I had the pleasure of being employed by One Economy when the project was green lit. In those earlier days, when we were conceptualizing scripts, I had an idea for one about a young man being released from prison and trying to return to his life without returning to the things in his life that landed him in prison. As I was writing, I realized that my authenticity would be best used if I wrote about what I knew instead. Having grown up poor, in the Midwest, these characters are very true to the people I used to run with.
We often hear that crystal meth is a poor man’s cocaine. But there is something far more insidious about this particular drug, isn’t there?
It’s easy to make meth. It’s inexpensive. And it keeps you high for a long time.
But there is also something inherently different about the person who finds themselves addicted to meth than the person who uses cocaine. The willing acceptance of the rapid physical effects of meth, the ease of the lifestyle of isolation, and the need for the drug are not commonly seen in people with resources, money, and education.
What would you suggest to someone who might find themselves in Sharon’s situation?
It was important to me to show the deepness of the love that the Sharon and Terry have for each other, and I needed to show that it is two sided. Sharon isn’t wrong to love him, and the most likely outcome in relationships like theirs is that they will continue to enable each other, use drugs together, and end up back in jail. I could say that they’ll die from it, but for the sake of honesty, I need to say that it’s highly unlikely. But there are worse things than death, specifically the slow disintegration of quality of life that goes hand in hand with addictions.
People who find themselves in the situation of leaving a jail or prison to return to their community should be sure that they put a support network in place before they are released. That’s easier said than done, and all to often jail is just a natural part of life. Unless people somehow become aware not only that their current lives are crap, but also that there is a better life available, they will continue to do what they have always done. What we need to do is find a better way to lead them to that conclusion and support them once they reach out.
Some would say the so-called War on Drugs has only perpetuated drug use in the US. And that in essence it’s been a War on the Poor and the most disenfranchised. What do you think needs to change in the conventional wisdom around drug use?
There’s not enough honesty, and once people find out that they’ve been lied to, they don’t trust anything they hear. Think of the kid who is told that if he has unprotected sex, he’s going to immediately get a girl pregnant or get an STI. Then he does it, and she doesn’t get pregnant, and he doesn’t catch anything. All of a sudden, he’s pretty convinced that adults are full of crap. Well, the government and the media need to be accountable to us when it comes to providing us with accurate, comprehensive drug information.
As a mother of three incredibly bright young boys, what do you communicate to them about avoiding the perils that seem to plague so many kids today in our overly stimulated society?

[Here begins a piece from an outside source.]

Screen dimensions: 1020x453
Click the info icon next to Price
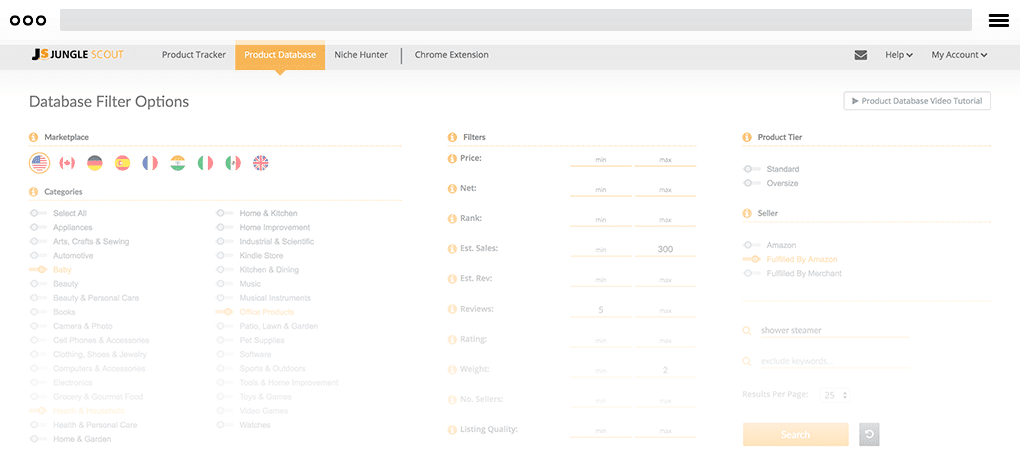coord(452,158)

I don’t talk to my kids. Ever. It’s for the best.
But, if I did, I’d be completely honest with them.
It’s been several months since production, how does it feel looking back at these well-crafted performances?

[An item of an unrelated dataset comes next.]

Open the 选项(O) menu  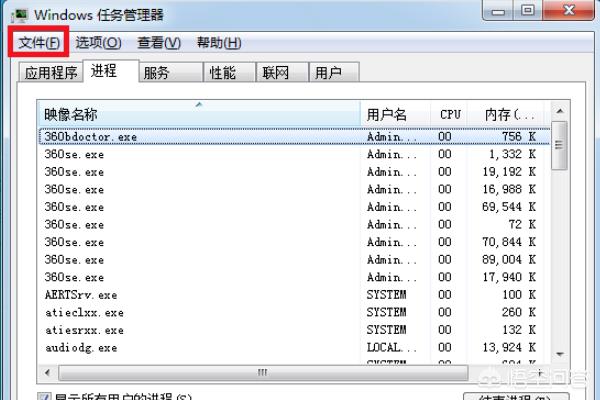click(x=99, y=43)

The experience of working with Stefan and Brandice was really inspiring. They were both able to take pieces of themselves, albeit dark or difficult pieces, and bring those forward for these roles. I’ll never forget, during casting, when Stefan came in and absolutely nailed Terry’s character. He was even wearing sweat pants and looking pretty rough. I had this moment where I thought, “Either he’s a really good actor, or this dude is an actual tweaker.” And Brandice, coming from the midwest, was able to understand the small town mentality that leads to the kinds of situations Sharon would find herself in.
Anything new you’re working on, that you’re excited about, that we can look forward to?
Right now most of my focus is on finding funding for my documentary, Age Out. The doc is about the process of aging out of the foster care system, and our talented team has put together a solid treatment. Now, we just need to find people who can fund us. Other than that, I’m constantly dreaming up new projects and ideas.